However Indiana Sen. Richard Lugar, the committee's top Republican, asked Gore to draw on his experience as "a practicing politician" to explain how senators could muster a broad bipartisan majority for any international treaty that could come out of Copenhagen at the end of the year.
After distancing himself from his political past -- "I'm a recovering politician. I'm on about Step Nine." -- the former Democratic presidential nominee said developing countries' willingness to embrace binding climate goals coupled with the new scientific evidence of recent warming should boost the chances of a treaty passing the Senate.
Alluding to Obama's announcement this week that he would tighten U.S. auto emissions, Gore added, "President Obama's leadership, as manifested just two days ago, can itself be an important new element in [mobilizing] support for what needs to be done."
Sen.

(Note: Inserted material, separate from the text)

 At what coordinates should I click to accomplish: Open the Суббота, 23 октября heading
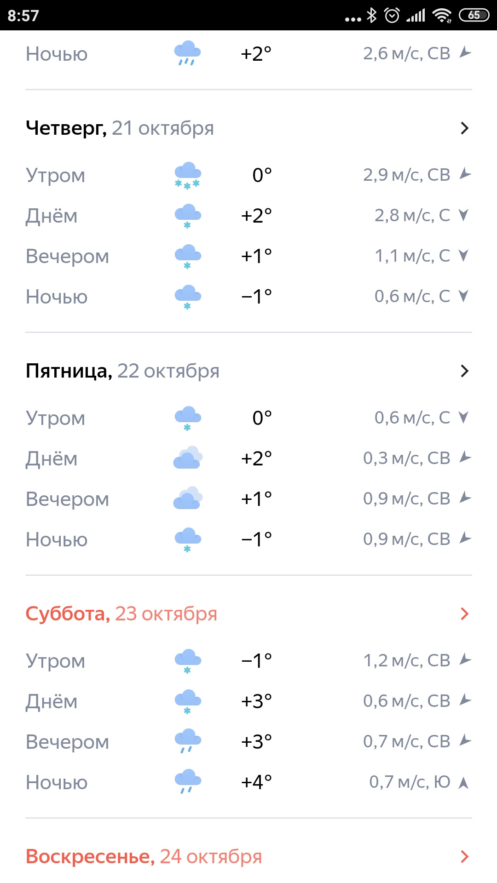point(121,614)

Bob Corker (R-Tenn.), who supporters a carbon tax rather than a cap-and-trade system, said he thought the only way to construct a bipartisan coalition on climate change was to be honest about what it means to curb greenhouse gas emissions.
"I think we can build consensus around transparency," Corker said, adding that when it comes to addressing global warming, "We're really talking about increasing the price of carbon."
Corker, who suggested Congress would be better off passing a carbon dioxide tax that would be fully-refundable to taxpayers, said even lawmakers who have some reservations about a carbon cap's economic impact need to acknowledge it will likely become reality.
"We're now firing with real bullets," he said. "The stars are aligning, and my sense is this year something may actually occur."
Gore's opening remarks, as prepared for delivery, follow:
We are here today to talk about how we as Americans and how the United States of America as part of the global community should address the dangerous and growing threat of the climate crisis.
We have arrived at a moment of decision. Our home - Earth - is in grave danger. What is at risk of being destroyed is not the planet itself, of course, but the conditions that have made it hospitable for human beings.
Moreover, we must face up to this urgent and unprecedented threat to the existence of our civilization at a time when our country must simultaneously solve two other worsening crises. Our economy is in its deepest recession since the 1930s. And our national security is endangered by a vicious terrorist network and the complex challenge of ending the war in Iraq honorably while winning the military and political struggle in Afghanistan.
As we search for solutions to all three of these challenges, it is becoming clearer that they are linked by a common thread - our dangerous over-reliance on carbon-based fuels.
As long as we continue to send hundreds of billions of dollars for foreign oil -- year after year -- to the most dangerous and unstable regions of the world, our national security will continue to be at risk.
As long as we continue to allow our economy to remain shackled to the OPEC roller-coaster of rising and falling oil prices, our jobs and our way of life will remain at risk. Moreover, as the demand for oil worldwide grows rapidly over the longer term, even as the rate of new discoveries is falling, it is increasingly obvious that the roller coaster is headed for a crash. And we're in the front car.
Most importantly, as long as we continue to depend on dirty fossil fuels like coal and oil to meet our energy needs, and dump 70 million tons of global warming pollution into the thin shell of atmosphere surrounding our planet, we move closer and closer to several dangerous tipping points which scientists have repeatedly warned - again just yesterday - will threaten to make it impossible for us to avoid irretrievable destruction of the conditions that make human civilization possible on this planet.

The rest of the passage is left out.